The organisation carried out a survey of 2,156 people in March 2015 and found the number one gripe amongst those who answered the poll said reducing the number of potholes should be the government’s number one action point, with 70 per cent of respondents voting for this.
With the backlog of repairs now topping US$17.6 billion according to the Asphalt Industry Alliance (AIA), the organisation stated funding a long-term action plan must be an early priority for any new government. The AIA also said at the end of March that money spent on filling 2.7 million potholes in the past year had been ‘wasted’. The next biggest concern for road users was that of general road maintenance, with more than 64 per cent of those surveyed stating this needed more attention.
Third in the list was reducing the number of road accidents and casualties for all age groups, with 52 per cent of respondents saying it should be a greater government concern. Road crashes are claimed to cost the UK economy US$23 billion every year.

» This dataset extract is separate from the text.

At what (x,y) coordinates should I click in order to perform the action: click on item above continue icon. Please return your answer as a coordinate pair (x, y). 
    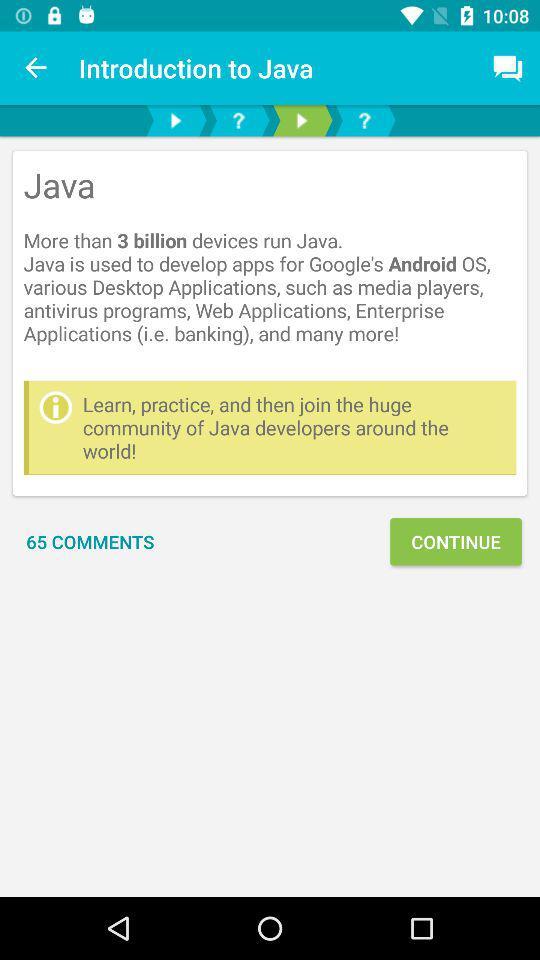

According to the Department for Transport the number of those killed or seriously injured on UK roads has increased by four per cent as of September 2014 in comparison to 2013.
Neil Greig, IAM director of policy and research, said that no government can be complacent about these figures. He claimed that cuts in visible policing and road safety spending have had an impact and said that while these figures cannot be regarded as a trend, they are a major concern that the new Parliament must address.